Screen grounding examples
────────────────────────────────────────

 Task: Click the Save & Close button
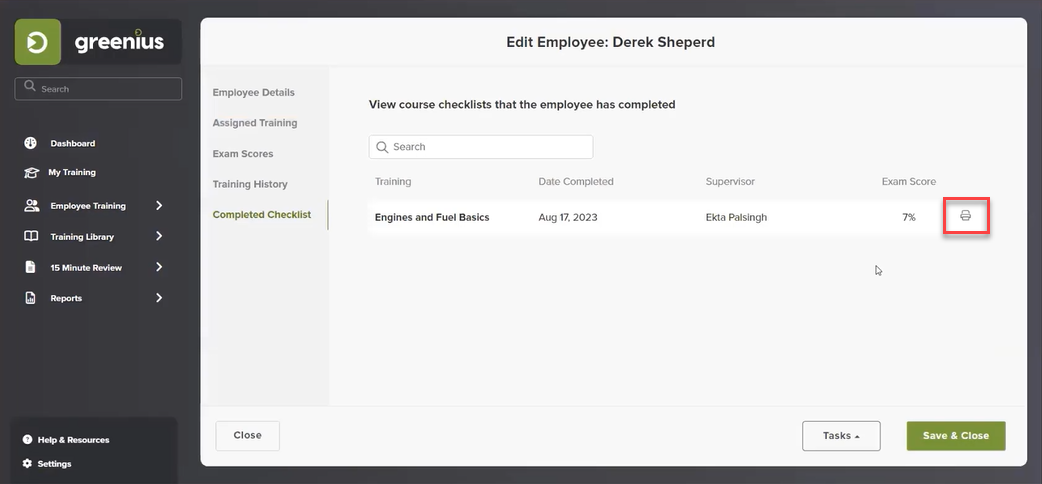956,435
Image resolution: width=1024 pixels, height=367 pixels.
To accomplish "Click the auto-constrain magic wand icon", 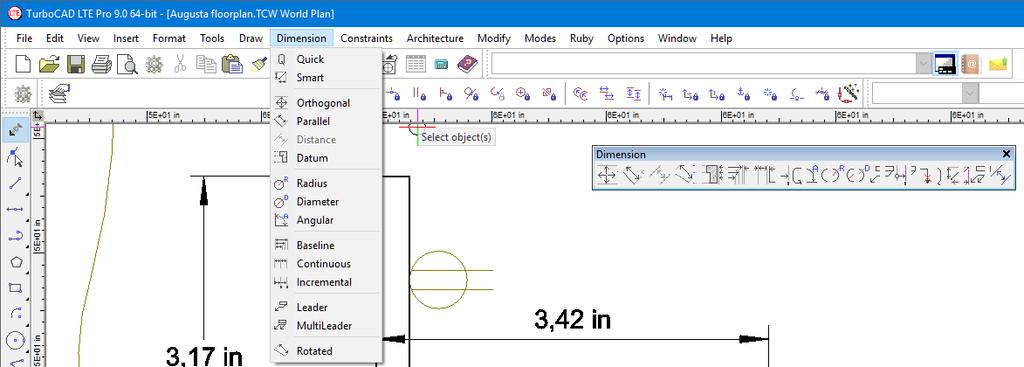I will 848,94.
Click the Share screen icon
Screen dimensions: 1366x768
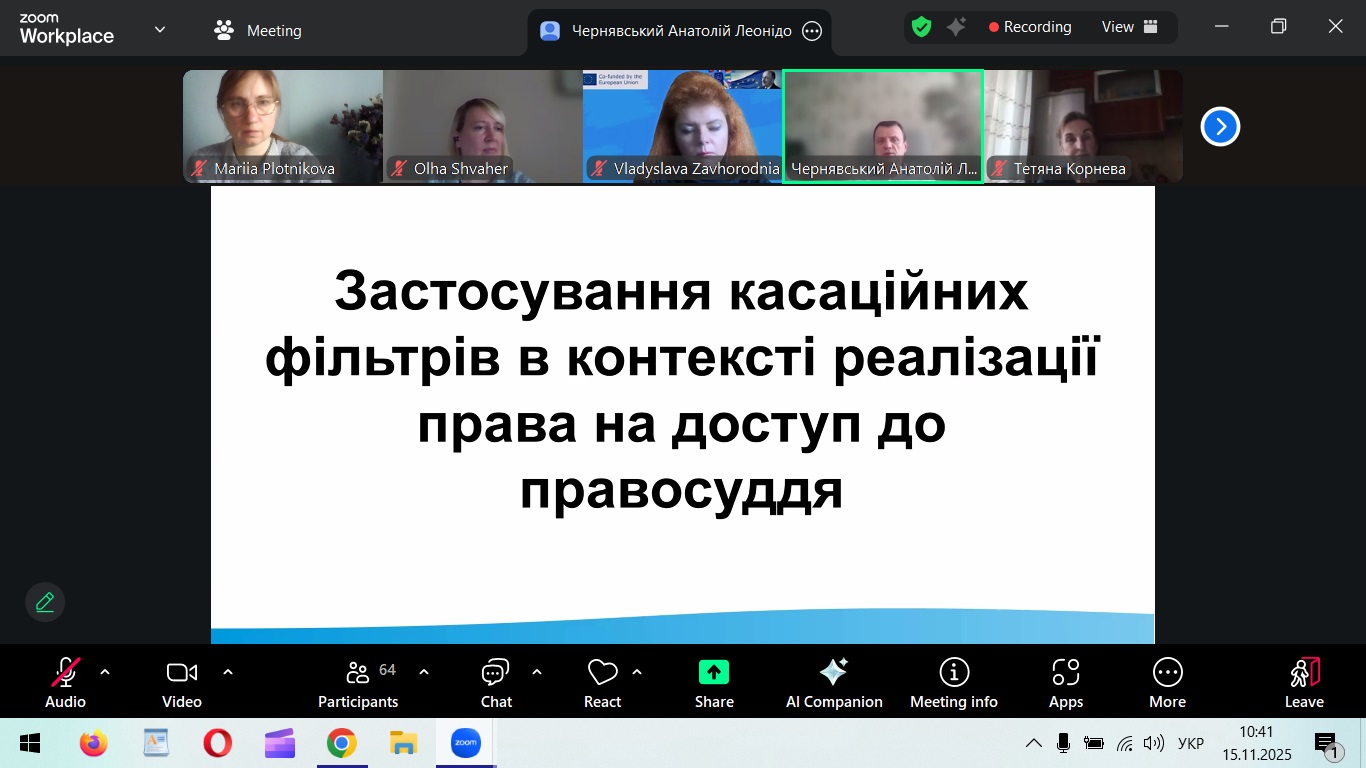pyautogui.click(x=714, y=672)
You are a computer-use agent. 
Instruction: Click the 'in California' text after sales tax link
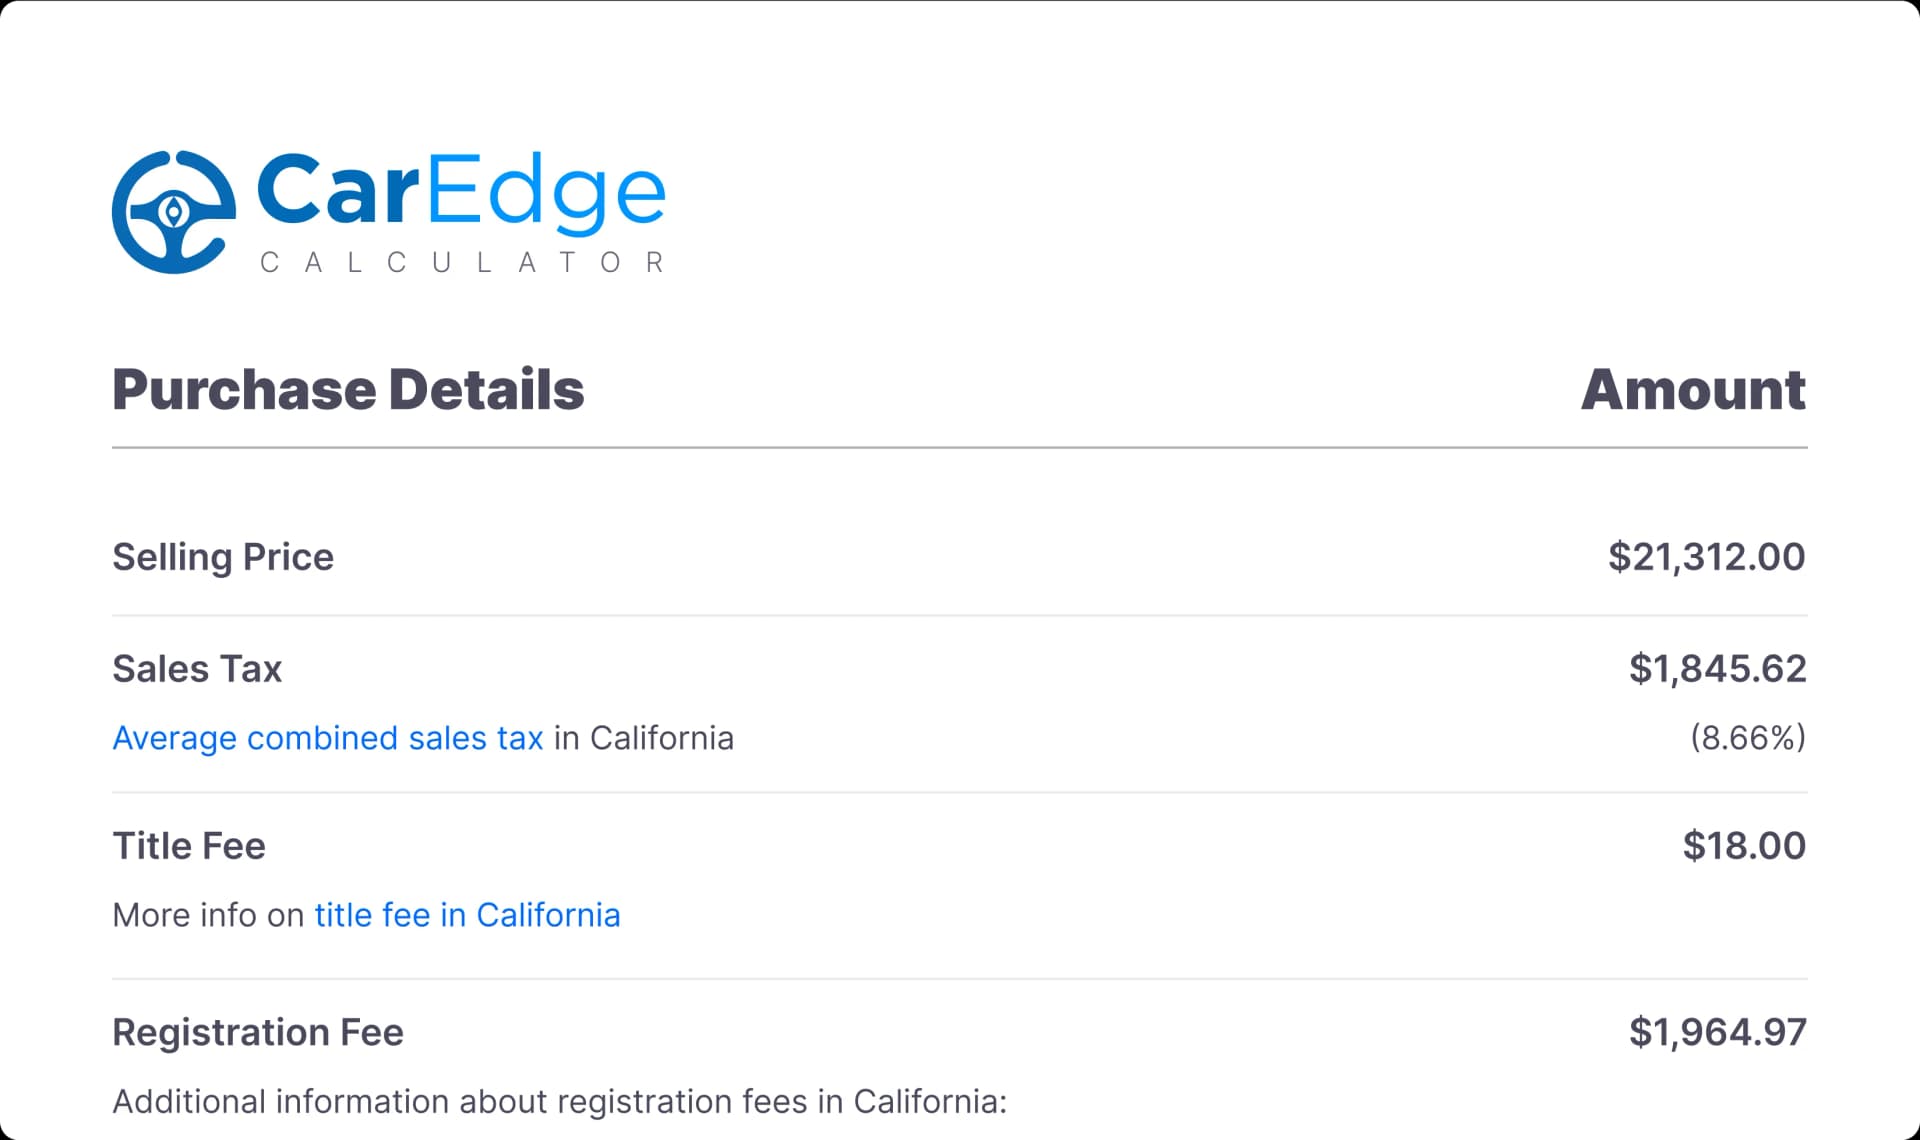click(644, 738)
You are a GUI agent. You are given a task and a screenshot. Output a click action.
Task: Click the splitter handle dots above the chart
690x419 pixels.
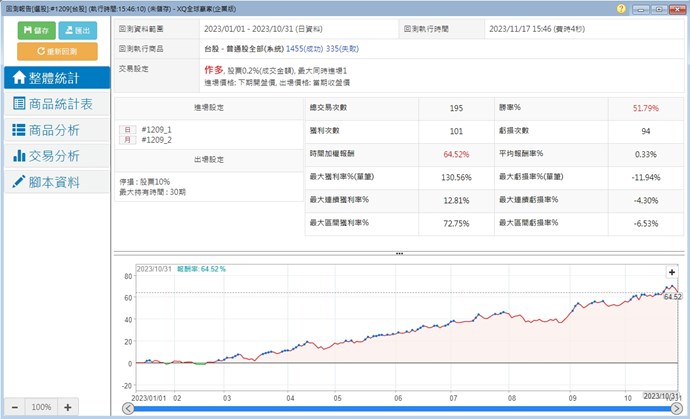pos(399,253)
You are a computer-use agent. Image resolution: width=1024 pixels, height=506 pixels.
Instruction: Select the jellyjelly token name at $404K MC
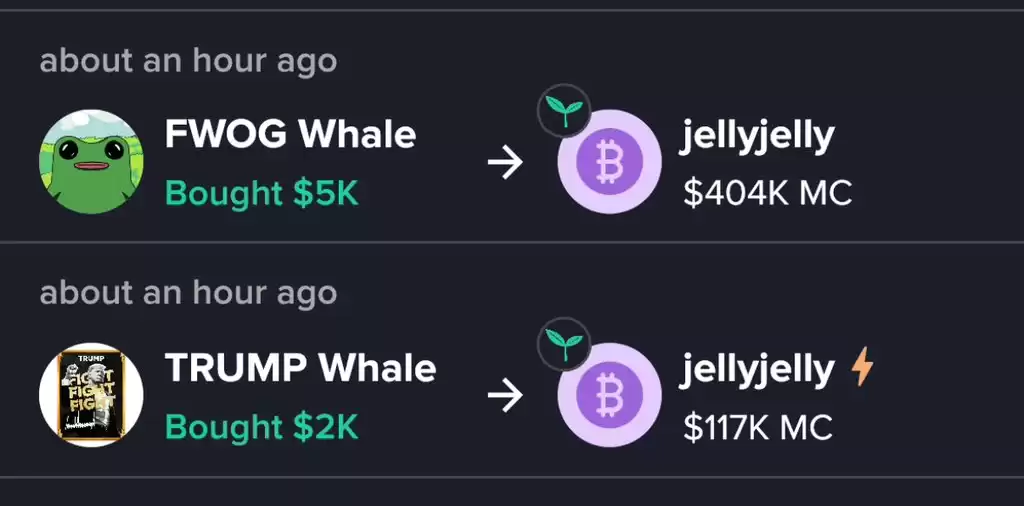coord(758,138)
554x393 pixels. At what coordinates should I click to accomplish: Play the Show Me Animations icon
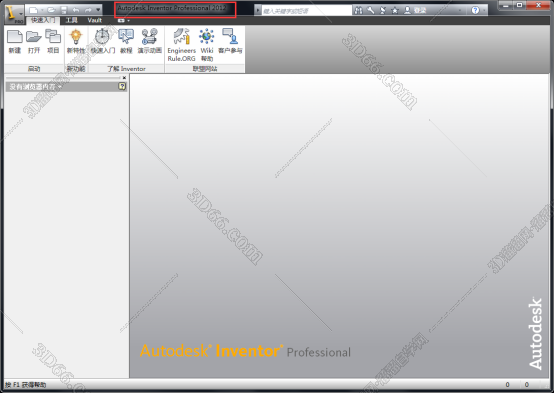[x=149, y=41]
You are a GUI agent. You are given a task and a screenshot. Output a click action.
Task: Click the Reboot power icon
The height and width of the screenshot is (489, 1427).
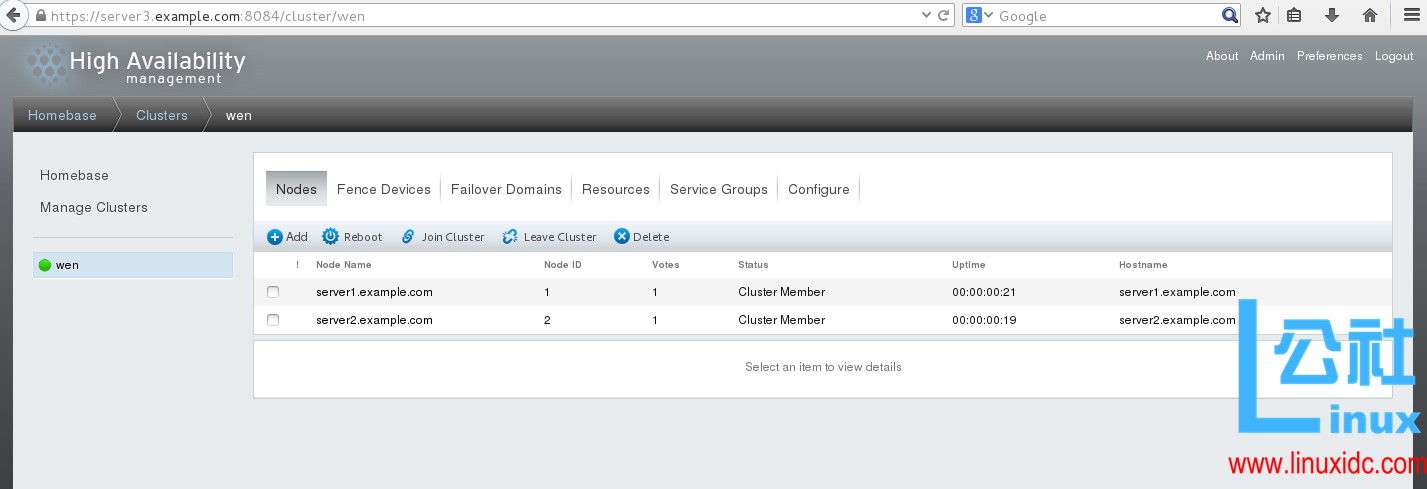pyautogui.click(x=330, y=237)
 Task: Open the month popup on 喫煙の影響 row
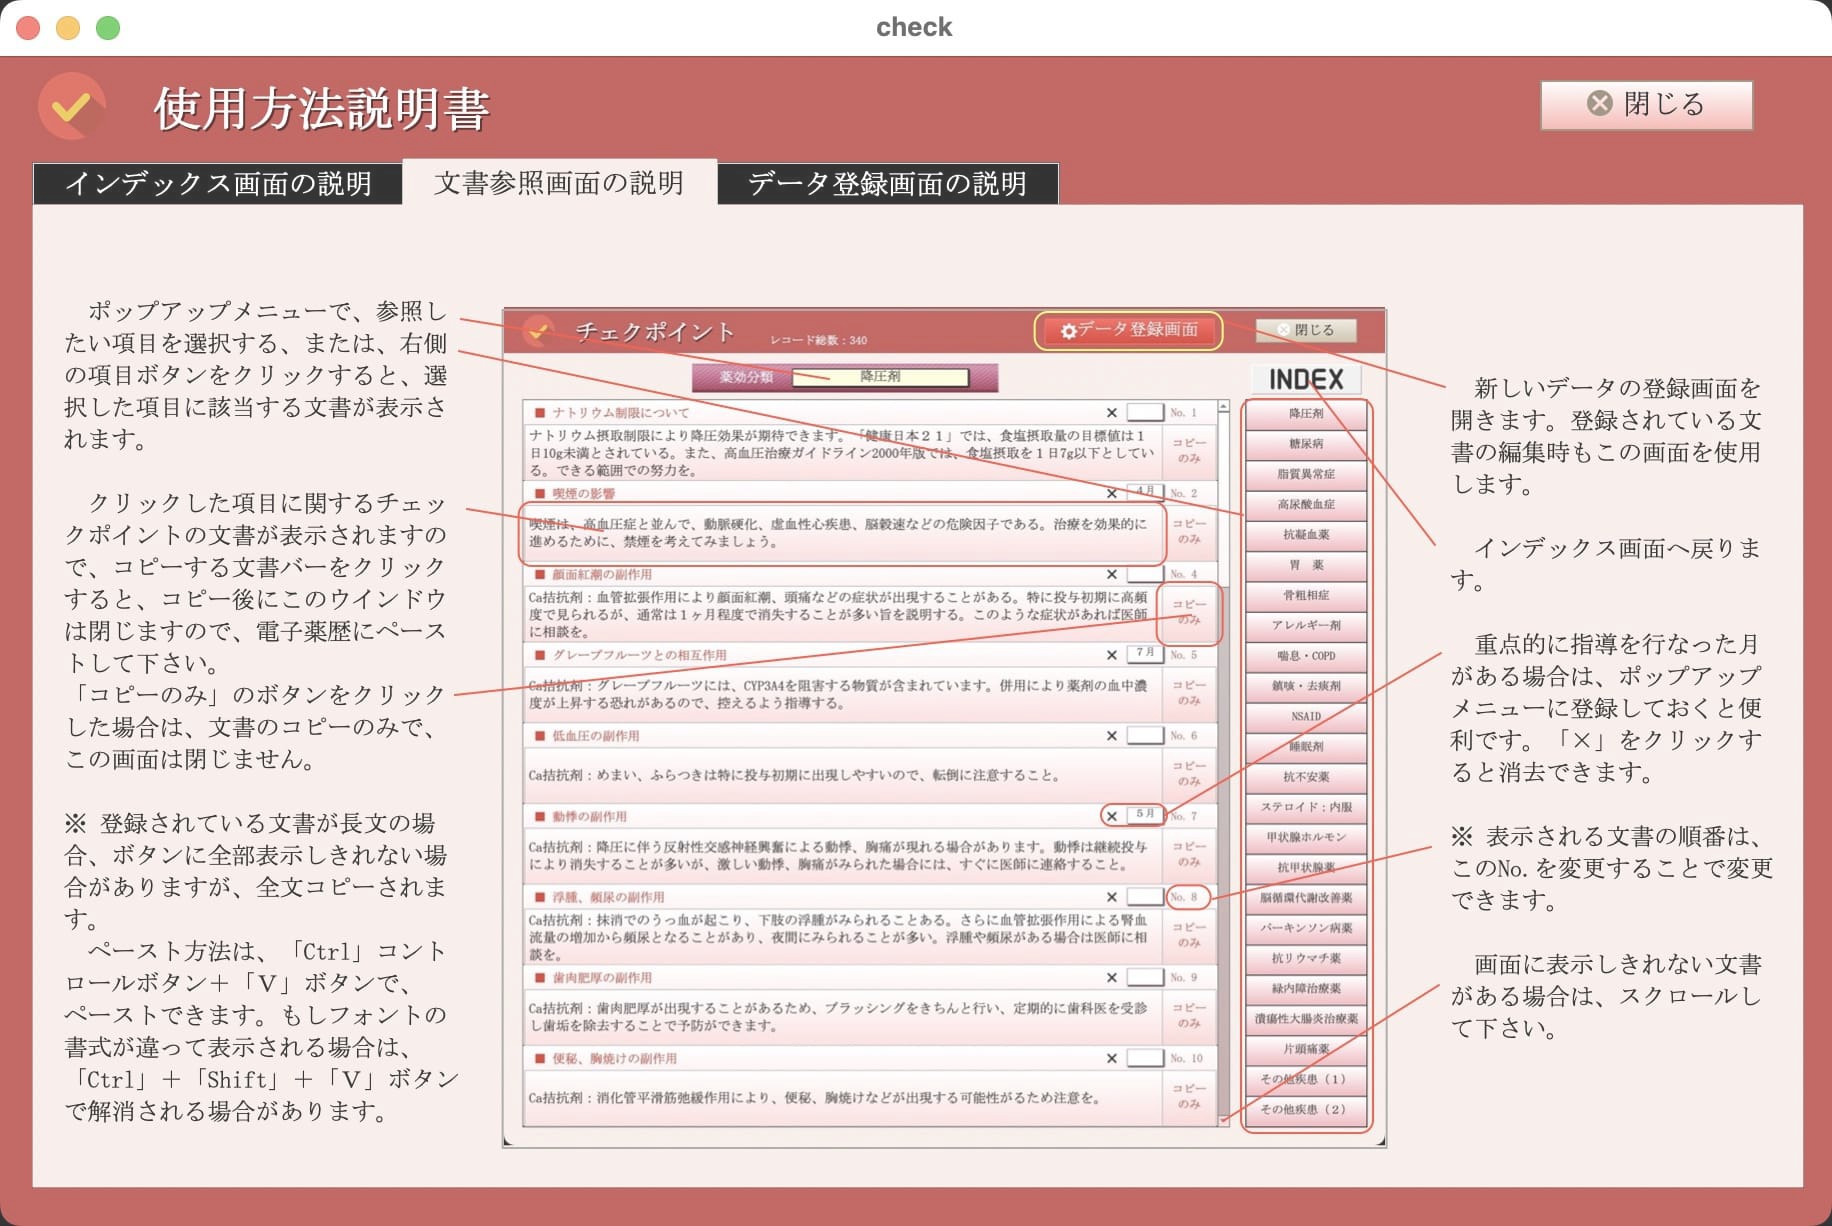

────────────────────────────────────────

Your objective:
Identify every line of the items above that contains the word "height", matching case exactly, and copy each of those lines.

Response for this exercise:
Image resolution: width=1024 pixels, height=367 pixels.
You are a computer-use agent. Image resolution: width=1024 pixels, height=506 pixels.
The height and width of the screenshot is (489, 1427).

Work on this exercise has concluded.